Era el momento de anunciar a todos los demócratas que las conversaciones y los contactos directos e indirectos que llevan años celebrándose en secreto quedaban anulados -no «suspendidos», sino anulados- y que a partir de este instante lo único que debían esperar los terroristas era la acción de la Policía y de la Justicia hasta lograr su derrota efectiva. Y que ya no valdrían más mensajes, ni más cartas, ni más recados por vías interpuestas ni más tomaduras de pelo. Porque lo que han hecho los dirigentes de ETA con el presidente del Gobierno ha sido exactamente eso: tomarle el pelo. Engañarle. Engañarle hasta el punto de hacerle creer que las cosas, de verdad, estaban encarriladas; hasta el punto de llevarle a hacer el triste y humillante ridículo de declarar solemnemente ante los españoles, ¡y como cierre del año!, que hoy estábamos mejor que ayer pero peor que mañana.

Hubiera sido el día para cambiar de táctica y para tranquilizar a esos ciudadanos a los que 24 horas antes había convocado a la esperanza y -esto es muy importante en política- a la confianza plena en él y en su capacidad de conducción del país. No lo hizo. Y no lo hizo porque ya no puede hacerlo. Porque es prisionero de su apuesta personal, lo cual le hace prisionero de ETA. El prisionero Zapatero nos hizo saber -explicándose mal, de forma reiterativa, evanescente, elusiva- que no tiene más remedio que volver a sentarse a la puerta de La Moncloa a esperar a que la banda vuelva a hablarle de su «voluntad sincera de dejar las armas» y que, cuando esa voluntad esté demostrada y constatada por él por segunda vez - como ya se ve que la constató en julio, cuando acudió al Congreso- volverá a intentarlo.

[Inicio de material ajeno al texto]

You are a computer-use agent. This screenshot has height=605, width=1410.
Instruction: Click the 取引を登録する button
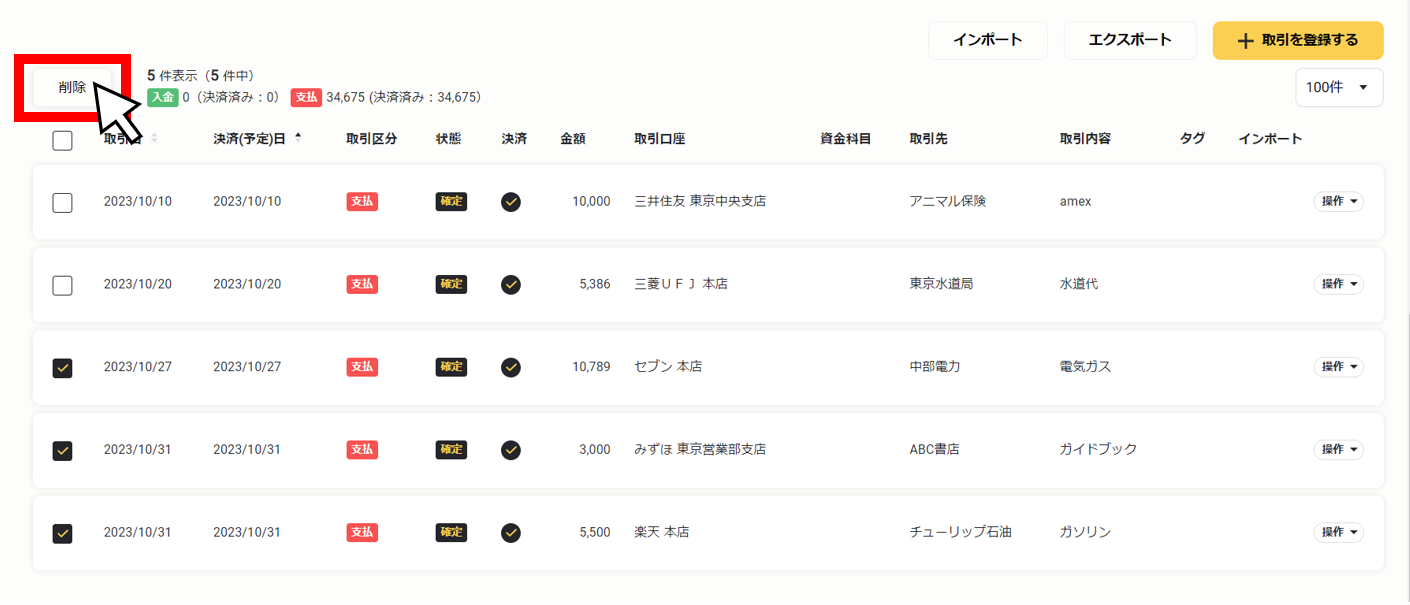coord(1298,41)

Con esto, deja en manos de la banda lo que haya de suceder. Es decir, deja en semejantes manos la posibilidad de que le convenzan otra vez de que la próxima va en serio y que no le van a engañar de nuevo, como siempre han hecho, por otra parte, con todos sus antecesores. De los terroristas dependerá a partir de ahora que se arrepientan sinceramente, o no, del atentado de ayer en Madrid; que se den cuenta, o no, de que esas dos víctimas no buscadas pero que a estas horas siguen bajo los escombros, han echado por tierra su pretensión de llevar al límite el chantaje al presidente del Gobierno y a España entera; que triunfe, o no, entre la cúpula de la banda la idea de que la estrategia debe ser otra; una estrategia que desde luego está inédita en su historia pero que, justamente, es la que un día de 2004 Zapatero y sus asesores creyeron ver con nitidez entre los fuegos fatuos de la interminable lista de inocentes asesinados.

Lo que pasa es que el presidente tiene delante a 40 millones de ciudadanos con buena memoria, larga experiencia y la conciencia limpia porque no guardan ningún cadáver en sus armarios. Gentes que exigen de los asesinos arrepentimiento y de sus gobernantes firmeza y solidez.